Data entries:
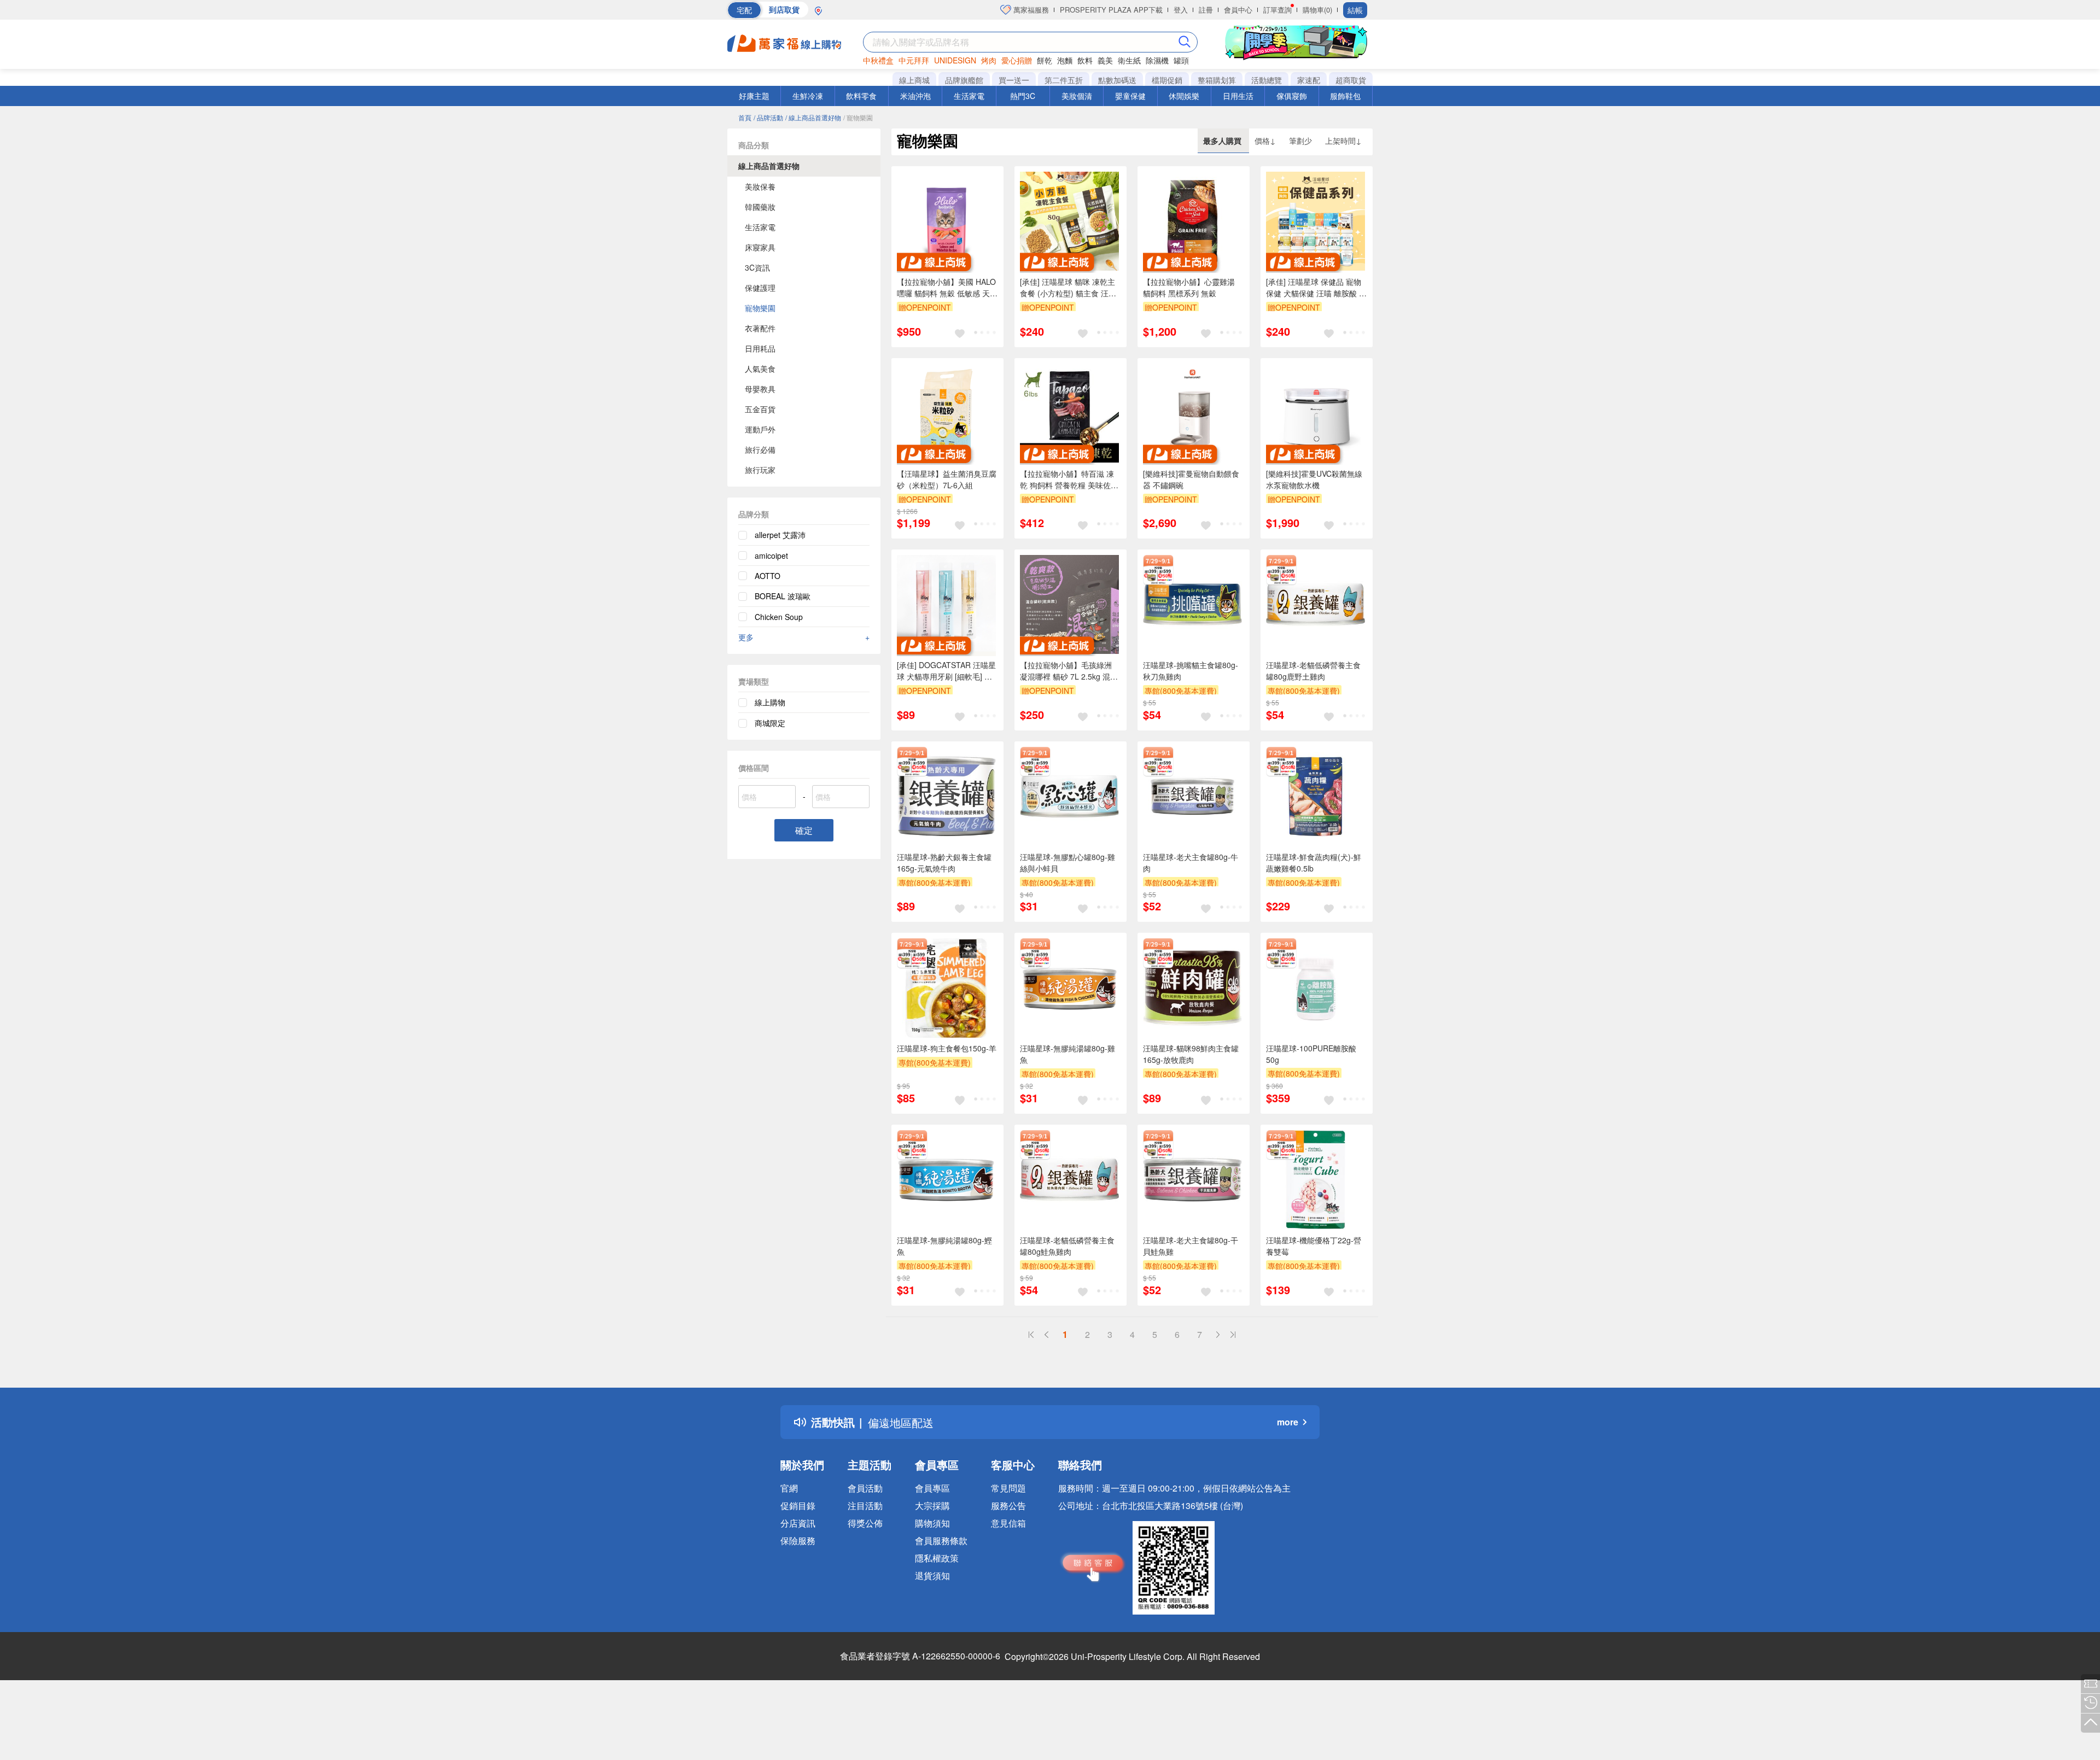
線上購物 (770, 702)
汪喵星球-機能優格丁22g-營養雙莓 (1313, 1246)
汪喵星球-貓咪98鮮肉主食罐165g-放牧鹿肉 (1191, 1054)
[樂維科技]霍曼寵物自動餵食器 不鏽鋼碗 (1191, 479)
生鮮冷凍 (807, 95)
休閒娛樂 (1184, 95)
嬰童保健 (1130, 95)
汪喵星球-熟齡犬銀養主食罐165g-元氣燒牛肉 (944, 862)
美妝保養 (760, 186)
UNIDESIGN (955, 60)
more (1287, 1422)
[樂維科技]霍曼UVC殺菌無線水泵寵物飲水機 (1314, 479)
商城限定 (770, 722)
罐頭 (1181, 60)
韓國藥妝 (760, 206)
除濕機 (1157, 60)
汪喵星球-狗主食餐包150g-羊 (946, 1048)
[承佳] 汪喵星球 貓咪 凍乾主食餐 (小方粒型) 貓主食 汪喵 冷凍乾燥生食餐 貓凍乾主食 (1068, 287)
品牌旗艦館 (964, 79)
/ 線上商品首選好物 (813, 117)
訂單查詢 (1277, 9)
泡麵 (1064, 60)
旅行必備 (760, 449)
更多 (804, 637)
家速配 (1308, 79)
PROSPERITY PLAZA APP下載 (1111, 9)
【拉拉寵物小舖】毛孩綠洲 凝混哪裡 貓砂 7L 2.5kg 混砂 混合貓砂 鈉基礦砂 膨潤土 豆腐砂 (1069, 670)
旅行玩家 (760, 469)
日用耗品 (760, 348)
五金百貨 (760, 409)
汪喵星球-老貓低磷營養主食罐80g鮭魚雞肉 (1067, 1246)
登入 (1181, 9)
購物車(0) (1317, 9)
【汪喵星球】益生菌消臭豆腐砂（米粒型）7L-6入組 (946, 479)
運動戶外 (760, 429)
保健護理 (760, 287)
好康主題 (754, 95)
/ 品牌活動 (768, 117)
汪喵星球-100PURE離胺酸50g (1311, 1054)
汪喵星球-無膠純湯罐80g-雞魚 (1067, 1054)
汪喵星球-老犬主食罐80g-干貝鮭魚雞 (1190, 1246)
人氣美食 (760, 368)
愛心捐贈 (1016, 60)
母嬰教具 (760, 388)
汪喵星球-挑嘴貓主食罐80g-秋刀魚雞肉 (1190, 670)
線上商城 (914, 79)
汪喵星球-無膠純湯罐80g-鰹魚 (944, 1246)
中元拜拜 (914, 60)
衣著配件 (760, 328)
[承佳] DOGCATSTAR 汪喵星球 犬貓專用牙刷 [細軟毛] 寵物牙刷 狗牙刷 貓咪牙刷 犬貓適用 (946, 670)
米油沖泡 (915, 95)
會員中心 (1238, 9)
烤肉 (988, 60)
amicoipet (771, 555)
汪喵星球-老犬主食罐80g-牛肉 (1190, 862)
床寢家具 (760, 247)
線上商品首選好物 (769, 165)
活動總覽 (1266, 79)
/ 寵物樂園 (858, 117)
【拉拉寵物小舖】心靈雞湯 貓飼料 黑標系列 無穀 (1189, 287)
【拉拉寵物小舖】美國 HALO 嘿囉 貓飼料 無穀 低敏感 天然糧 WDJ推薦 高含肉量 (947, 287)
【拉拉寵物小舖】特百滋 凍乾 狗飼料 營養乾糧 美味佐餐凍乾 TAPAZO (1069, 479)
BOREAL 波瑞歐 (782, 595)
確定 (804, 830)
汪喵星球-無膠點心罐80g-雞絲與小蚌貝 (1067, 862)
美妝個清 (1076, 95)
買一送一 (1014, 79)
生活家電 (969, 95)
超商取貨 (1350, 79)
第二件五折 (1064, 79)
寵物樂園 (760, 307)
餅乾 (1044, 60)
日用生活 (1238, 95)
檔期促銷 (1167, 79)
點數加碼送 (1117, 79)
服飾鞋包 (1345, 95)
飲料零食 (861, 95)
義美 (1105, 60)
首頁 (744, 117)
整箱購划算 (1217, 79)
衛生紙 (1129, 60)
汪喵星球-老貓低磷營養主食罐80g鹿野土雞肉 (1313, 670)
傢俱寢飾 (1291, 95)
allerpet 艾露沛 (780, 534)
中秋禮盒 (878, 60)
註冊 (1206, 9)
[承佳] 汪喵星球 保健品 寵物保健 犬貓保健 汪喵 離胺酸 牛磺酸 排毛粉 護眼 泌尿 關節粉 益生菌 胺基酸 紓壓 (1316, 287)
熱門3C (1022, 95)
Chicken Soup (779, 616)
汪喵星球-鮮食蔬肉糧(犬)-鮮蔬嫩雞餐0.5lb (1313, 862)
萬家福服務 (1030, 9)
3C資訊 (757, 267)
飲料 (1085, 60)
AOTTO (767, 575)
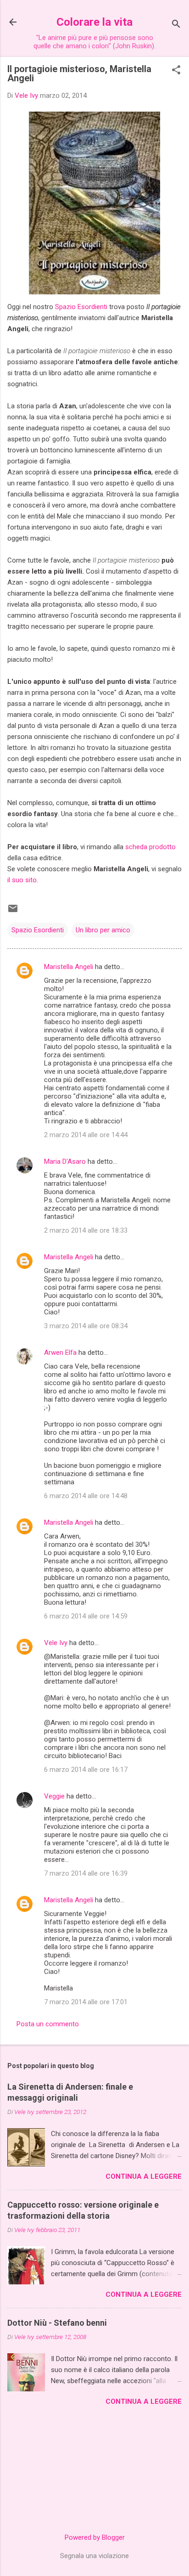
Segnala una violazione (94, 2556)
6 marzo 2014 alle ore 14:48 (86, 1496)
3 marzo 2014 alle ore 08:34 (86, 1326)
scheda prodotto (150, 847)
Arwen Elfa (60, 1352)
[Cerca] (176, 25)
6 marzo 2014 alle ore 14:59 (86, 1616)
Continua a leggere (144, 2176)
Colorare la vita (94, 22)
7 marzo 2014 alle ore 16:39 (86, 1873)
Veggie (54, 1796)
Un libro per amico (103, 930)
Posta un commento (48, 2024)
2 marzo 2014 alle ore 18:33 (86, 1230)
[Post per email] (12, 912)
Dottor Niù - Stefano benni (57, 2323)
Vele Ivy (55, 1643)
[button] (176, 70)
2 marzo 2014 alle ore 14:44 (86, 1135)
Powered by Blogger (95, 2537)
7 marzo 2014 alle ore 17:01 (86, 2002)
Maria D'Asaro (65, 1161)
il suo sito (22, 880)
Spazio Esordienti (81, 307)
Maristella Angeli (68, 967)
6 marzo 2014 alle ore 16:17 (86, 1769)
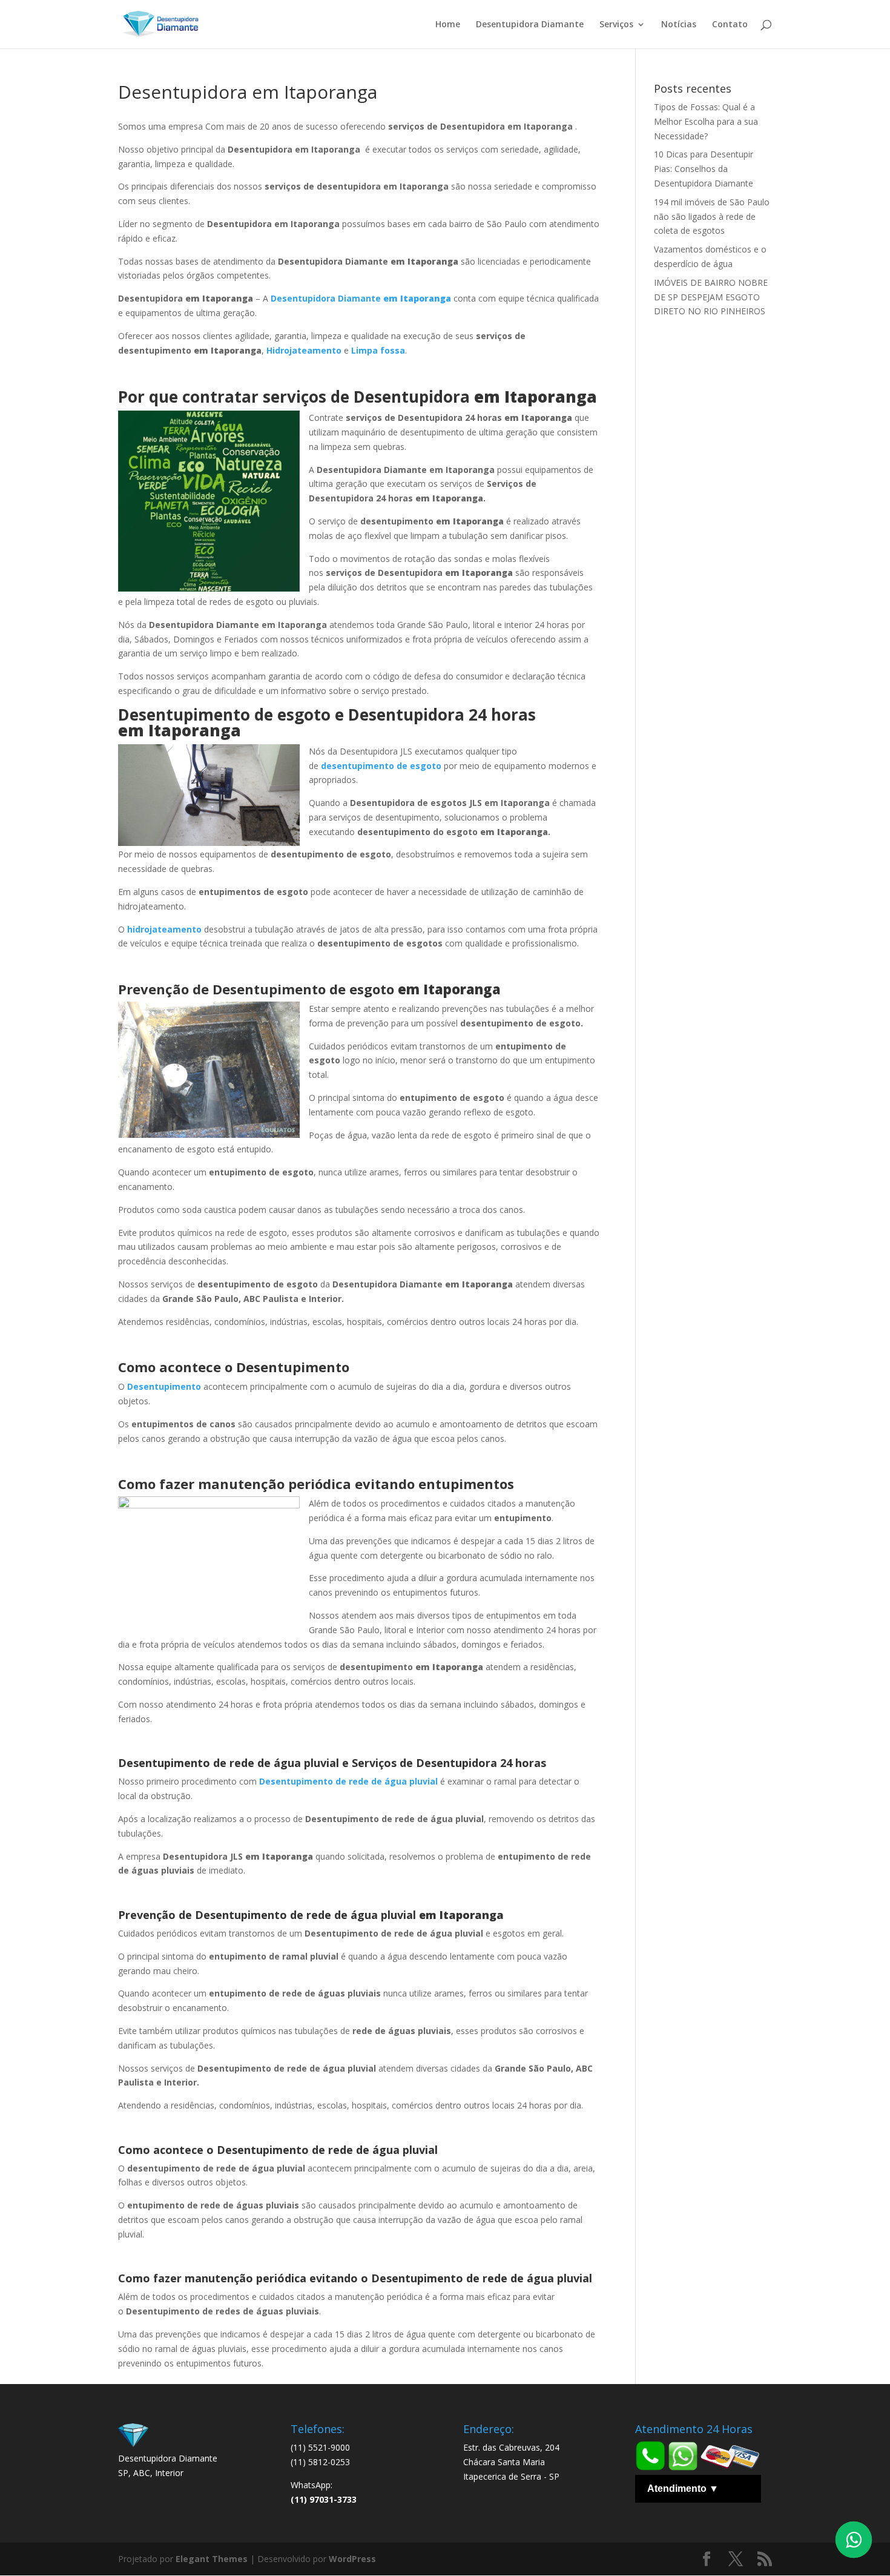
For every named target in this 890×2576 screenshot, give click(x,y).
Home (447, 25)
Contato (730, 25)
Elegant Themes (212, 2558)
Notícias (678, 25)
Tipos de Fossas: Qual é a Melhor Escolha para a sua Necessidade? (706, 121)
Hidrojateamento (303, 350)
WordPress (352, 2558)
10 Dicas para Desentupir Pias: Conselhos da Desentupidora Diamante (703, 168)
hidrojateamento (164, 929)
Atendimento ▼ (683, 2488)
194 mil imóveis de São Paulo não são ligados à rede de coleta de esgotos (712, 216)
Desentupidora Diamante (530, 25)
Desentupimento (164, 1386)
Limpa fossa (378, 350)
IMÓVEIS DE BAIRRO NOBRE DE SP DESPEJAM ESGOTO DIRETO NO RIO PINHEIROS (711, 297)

- What to produce
Return exactly the lines from the line holding "Elegant Themes (212, 2558)" to the last line of the data, with both of those lines included and nothing added.

- Answer to the exercise
Elegant Themes (212, 2558)
Notícias (678, 25)
Tipos de Fossas: Qual é a Melhor Escolha para a sua Necessidade? (706, 121)
Hidrojateamento (303, 350)
WordPress (352, 2558)
10 Dicas para Desentupir Pias: Conselhos da Desentupidora Diamante (703, 168)
hidrojateamento (164, 929)
Atendimento ▼ (683, 2488)
194 mil imóveis de São Paulo não são ligados à rede de coleta de esgotos (712, 216)
Desentupidora Diamante (530, 25)
Desentupimento (164, 1386)
Limpa fossa (378, 350)
IMÓVEIS DE BAIRRO NOBRE DE SP DESPEJAM ESGOTO DIRETO NO RIO PINHEIROS (711, 297)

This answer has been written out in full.